──────── Excerpt ────────

Why Buddhism? Because centuries of introspection by Buddhists through meditative practice have, they believe, revealed deep insights into the nature and properties of mind, including various forms of psi (known as siddhis). Their shared hope is that these insights, together with research into psi in all its forms and advances in the neurosciences will eventually result into a new paradigm incorporating the presently anomalous with the known into a new explanatory framework in which mind is central.

Presti contributes the opening and closing chapters. In his opening chapter Scientific Revolution and the Mind-Matter Relationship he presents some important definitions including Science; or the scientific method, which is the process of collecting and organising knowledge about the world, universe and nature through collecting data by observation and experimentation and constructing explanatory frameworks. Scientific Revolution: which occurs when new observations and experiments lead to a new paradigm of scientific explanation that incorporates the previous anomalous into a new synthesis. Mind and Consciousness: that together refer to all possible mental states, both nonconscious and conscious. Consciousness, which is a state of mental awareness of our personal feelings, thoughts and emotions whether outer or inner directed. Matter: is the stuff of the physical universe according to physical theory (I think Energy should have been included given E= mc2).

Metaphysics: refers to ‘The stage upon which our description of the world is played out, the framework within which the results of our scientific inquiry are interpreted’. At present, the metaphysical framework of contemporary Western science is Physicalism, or Physical materialism, which posits that the whole of reality of which we form part is constructed from the interaction of different combinations of matter and energy as modelled by mathematical physics. Physicalism is a belief system underlying the physical and biological sciences in which the ‘outside’ world, as we see it, is considered as having an objective, independent existence unaffected by the subjectivity of the observer ‘in here’.

──────── Entries shown ────────

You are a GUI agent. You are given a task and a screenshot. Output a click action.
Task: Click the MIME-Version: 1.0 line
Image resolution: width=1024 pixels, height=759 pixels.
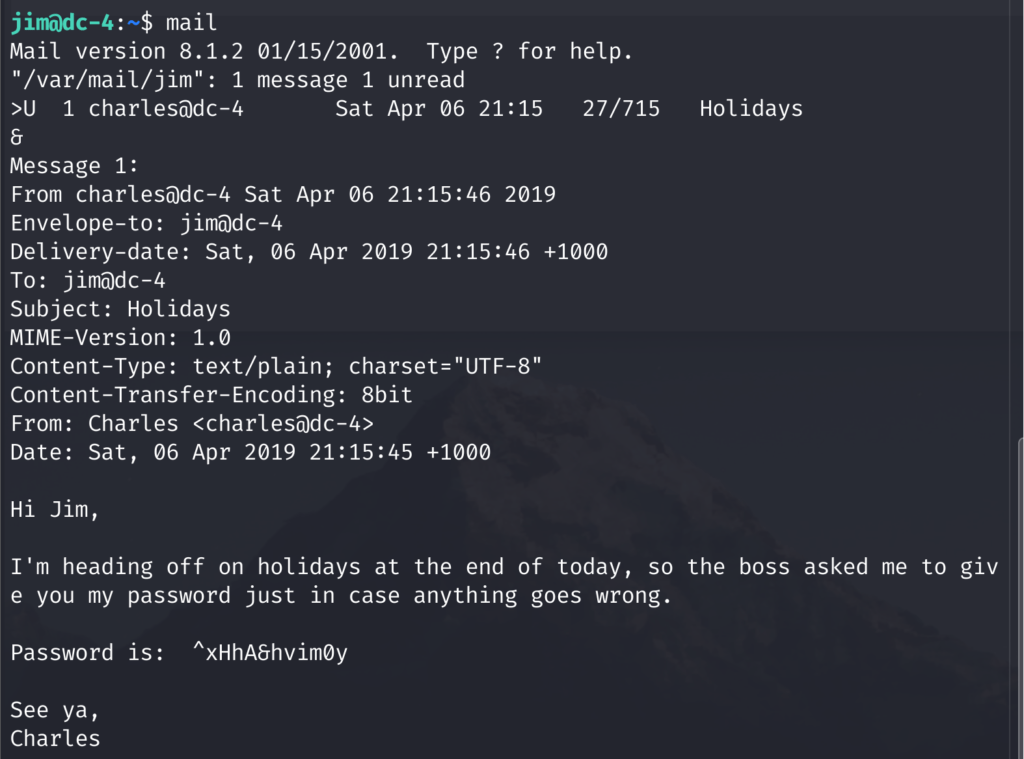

────────
──────── Entries shown ────────

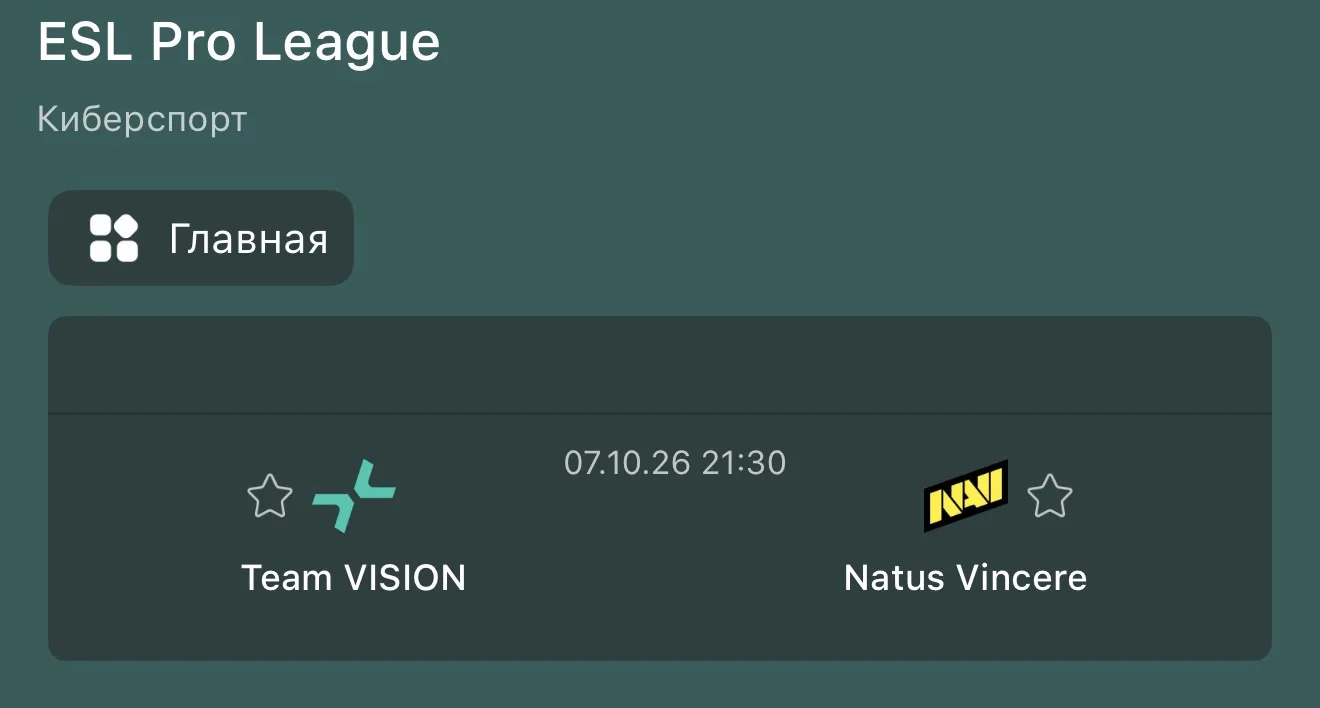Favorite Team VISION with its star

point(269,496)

────────

*What to work on:*
1. Retype the part of the excerpt on Buddhism and the mind that opens with the words containing "Why Buddhism? Because" and closes with "mind is central.".
2. According to the excerpt on Buddhism and the mind, what name do Buddhists give to the various forms of psi?
3. Translate this sentence from the excerpt on Buddhism and the mind into Spanish: "Presti contributes the opening and closing chapters."

*Answers by item:*
1.
Why Buddhism? Because centuries of introspection by Buddhists through meditative practice have, they believe, revealed deep insights into the nature and properties of mind, including various forms of psi (known as siddhis). Their shared hope is that these insights, together with research into psi in all its forms and advances in the neurosciences will eventually result into a new paradigm incorporating the presently anomalous with the known into a new explanatory framework in which mind is central.

2. Siddhis.

3. Presti aporta los capítulos inicial y final.